§ **SELECTED TEXT**
# # # # # # #

17.3.03

Senior British Official Resigns
By WARREN HOGE


LONDON, March 17 ? Prime Minister Tony Blair suffered the first political casualty of his hardline stance on Iraq today with the resignation from his cabinet of Robin Cook, the leader of the Commons and former foreign secretary.

Mr. Cook disclosed his decision to quit in a letter made public shortly before Mr. Blair held an emergency meeting of his cabinet to plot strategy to gain the public's backing for a war against Iraq. The British public is deeply skeptical over today's decision to call time on its diplomatic campaign and to join United States-led military intervention in Iraq.
Polls have shown a sizable majority of the British public and a significant minority of members of Parliament from Mr. Blair's Labor Party against the use of force without the approval of the United Nations, and Mr. Blair said he would take on his opponents on Tuesday by leading a debate in the House of Commons himself.

# # # # # # #

§ **INPUT MATERIAL**
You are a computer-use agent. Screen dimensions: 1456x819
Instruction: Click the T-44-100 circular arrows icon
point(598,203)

# # # # # # #

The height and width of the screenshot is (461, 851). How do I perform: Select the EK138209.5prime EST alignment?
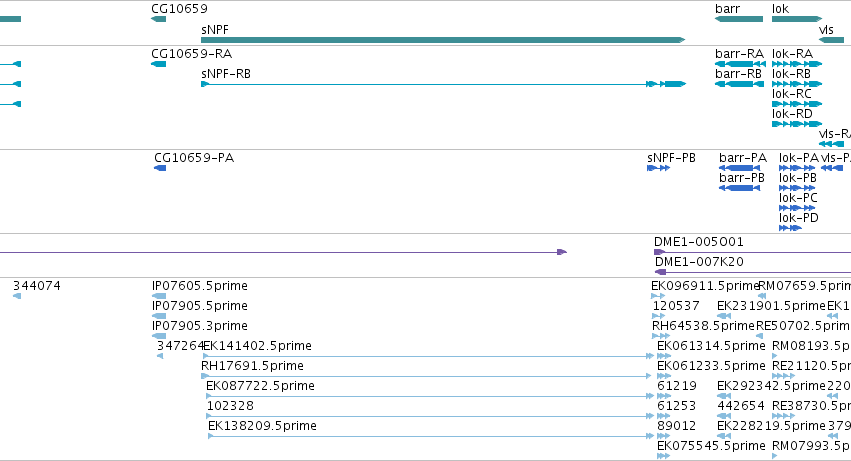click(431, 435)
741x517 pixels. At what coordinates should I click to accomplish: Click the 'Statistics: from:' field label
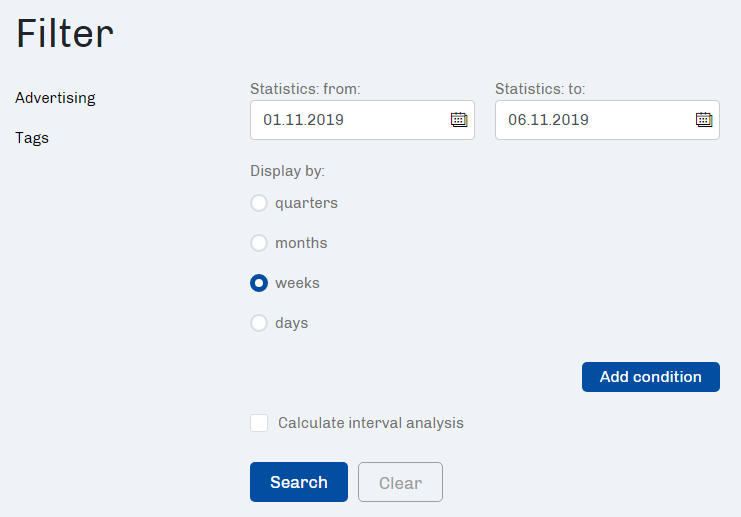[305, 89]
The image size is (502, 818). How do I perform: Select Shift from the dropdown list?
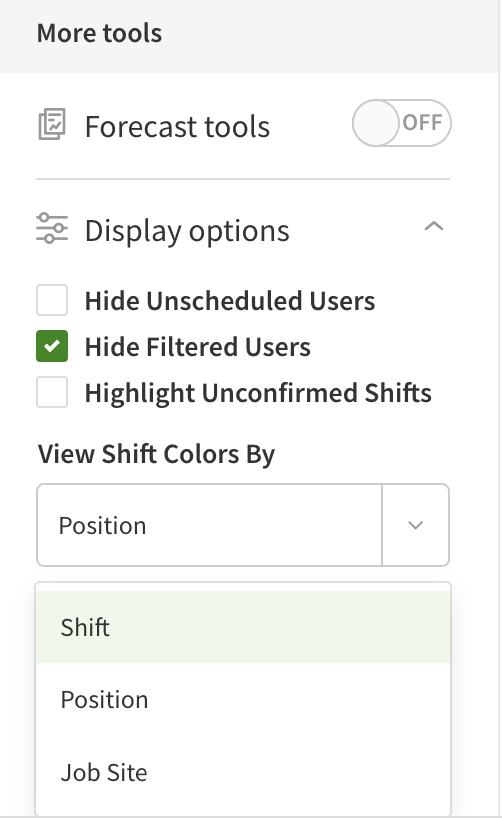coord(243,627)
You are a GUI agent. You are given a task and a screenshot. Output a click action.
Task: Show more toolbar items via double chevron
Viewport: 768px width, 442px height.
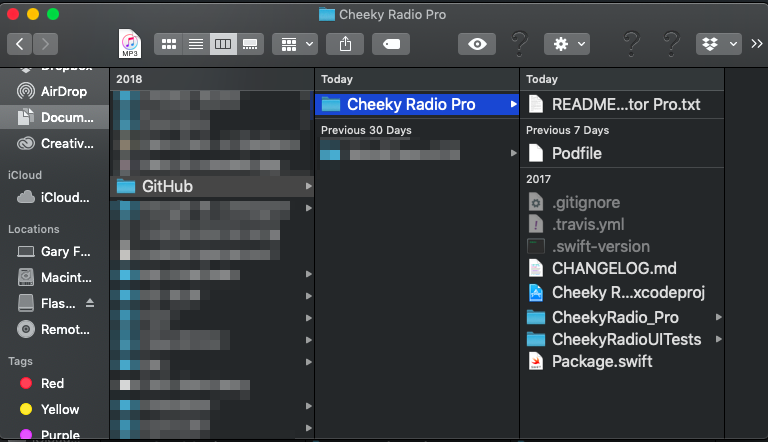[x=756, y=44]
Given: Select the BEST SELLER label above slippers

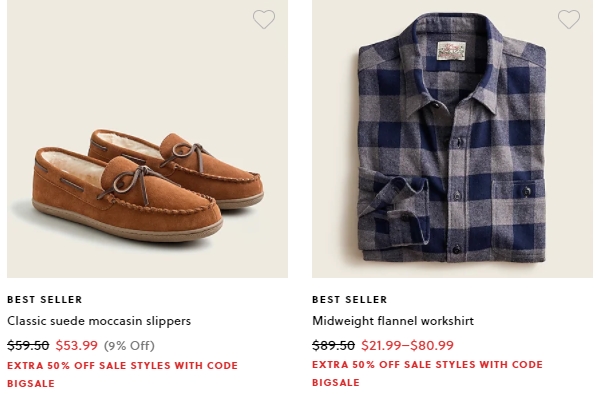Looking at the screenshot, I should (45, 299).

# # # # # # #

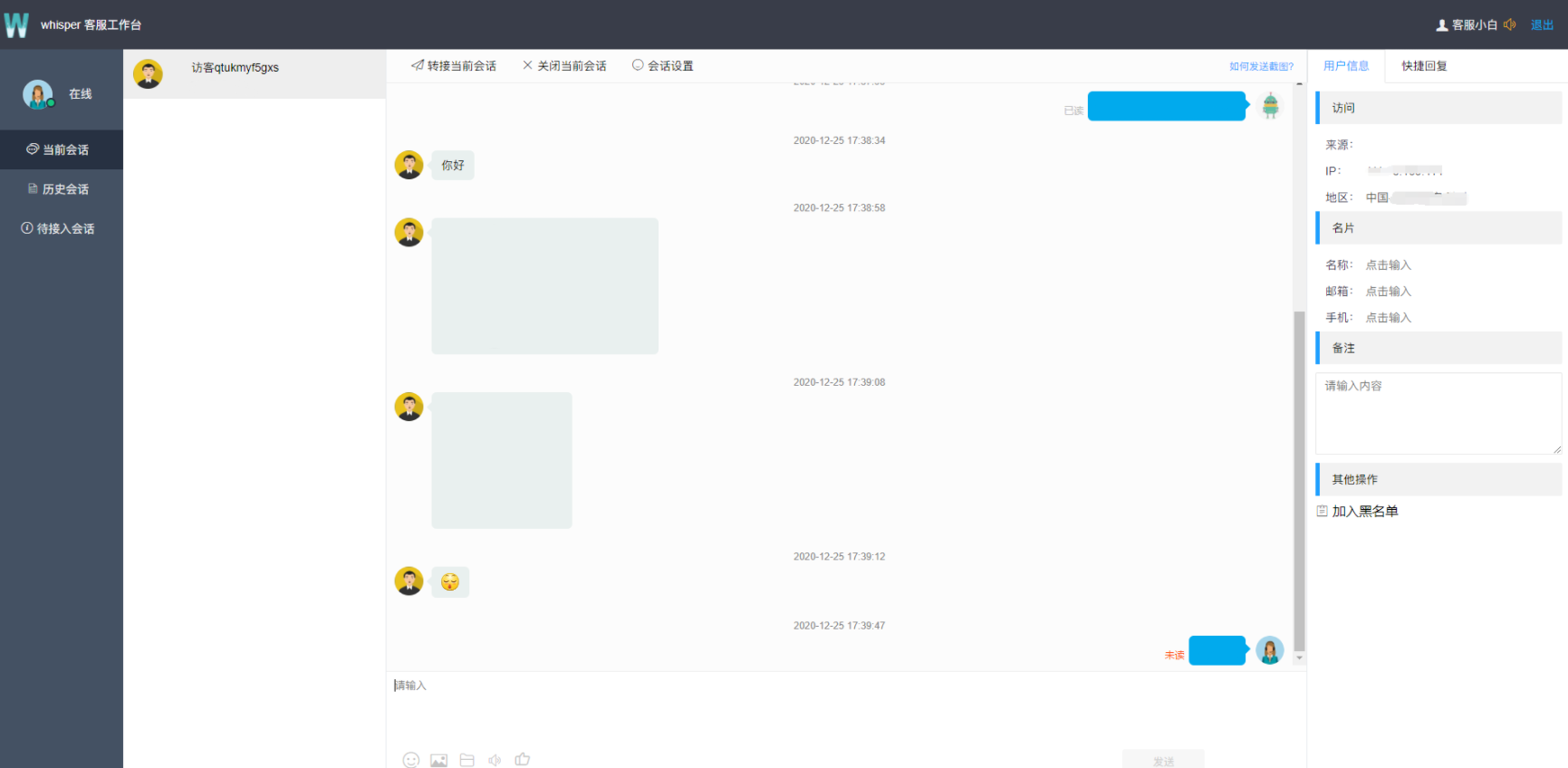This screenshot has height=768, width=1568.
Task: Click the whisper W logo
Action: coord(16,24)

# # # # # # #

§ **REQUIREMENTS**
1. According to the article on Robin Cook's resignation, what position did Cook hold in the cabinet when he quit?
2. Pull out every line of the entries that contains the string "label", matching case exactly.

§ **EXERCISE SOLUTIONS**
1. He was the leader of the Commons.

2.
741x517 pixels. At what coordinates should I click to accomplish: Click the 'Statistics: from:' field label
Given: Select the BEST SELLER label above slippers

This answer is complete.